BEGIN STORED DATA

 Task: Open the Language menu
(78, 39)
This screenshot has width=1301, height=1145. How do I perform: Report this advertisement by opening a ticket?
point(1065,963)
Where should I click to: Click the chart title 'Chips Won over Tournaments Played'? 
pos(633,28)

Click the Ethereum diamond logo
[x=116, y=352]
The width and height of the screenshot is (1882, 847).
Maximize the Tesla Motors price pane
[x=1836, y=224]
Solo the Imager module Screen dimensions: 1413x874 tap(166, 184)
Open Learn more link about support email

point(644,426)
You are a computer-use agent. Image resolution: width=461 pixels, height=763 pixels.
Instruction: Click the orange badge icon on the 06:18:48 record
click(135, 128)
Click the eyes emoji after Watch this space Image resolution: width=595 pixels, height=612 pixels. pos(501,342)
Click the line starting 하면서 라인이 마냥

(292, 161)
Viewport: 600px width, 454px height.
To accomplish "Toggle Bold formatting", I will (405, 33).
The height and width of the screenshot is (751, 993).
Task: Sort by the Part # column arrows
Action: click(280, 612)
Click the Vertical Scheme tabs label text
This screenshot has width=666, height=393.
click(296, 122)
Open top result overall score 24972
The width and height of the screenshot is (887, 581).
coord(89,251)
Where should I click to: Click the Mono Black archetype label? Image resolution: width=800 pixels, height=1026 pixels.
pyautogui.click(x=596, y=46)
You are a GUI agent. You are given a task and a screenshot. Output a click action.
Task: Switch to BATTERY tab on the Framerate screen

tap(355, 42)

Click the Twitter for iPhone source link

END STORED DATA

#### INSTRUCTIONS TO FOLLOW
Could every record be printed again exactly as it reads?

#### RESPONSE
 Task: Open the Language menu
(78, 39)
This screenshot has width=1301, height=1145. How do I perform: Report this advertisement by opening a ticket?
point(1065,963)
Where should I click to: Click the chart title 'Chips Won over Tournaments Played'? 
pos(633,28)

Click the Ethereum diamond logo
[x=116, y=352]
The width and height of the screenshot is (1882, 847).
Maximize the Tesla Motors price pane
[x=1836, y=224]
Solo the Imager module Screen dimensions: 1413x874 tap(166, 184)
Open Learn more link about support email

point(644,426)
You are a computer-use agent. Image resolution: width=461 pixels, height=763 pixels.
Instruction: Click the orange badge icon on the 06:18:48 record
click(135, 128)
Click the eyes emoji after Watch this space Image resolution: width=595 pixels, height=612 pixels. pos(501,342)
Click the line starting 하면서 라인이 마냥

(292, 161)
Viewport: 600px width, 454px height.
To accomplish "Toggle Bold formatting", I will (405, 33).
The height and width of the screenshot is (751, 993).
Task: Sort by the Part # column arrows
Action: click(280, 612)
Click the Vertical Scheme tabs label text
This screenshot has width=666, height=393.
click(296, 122)
Open top result overall score 24972
The width and height of the screenshot is (887, 581).
coord(89,251)
Where should I click to: Click the Mono Black archetype label? Image resolution: width=800 pixels, height=1026 pixels.
pyautogui.click(x=596, y=46)
You are a GUI agent. You are given a task and a screenshot. Output a click action.
Task: Switch to BATTERY tab on the Framerate screen

tap(355, 42)

Click the Twitter for iPhone source link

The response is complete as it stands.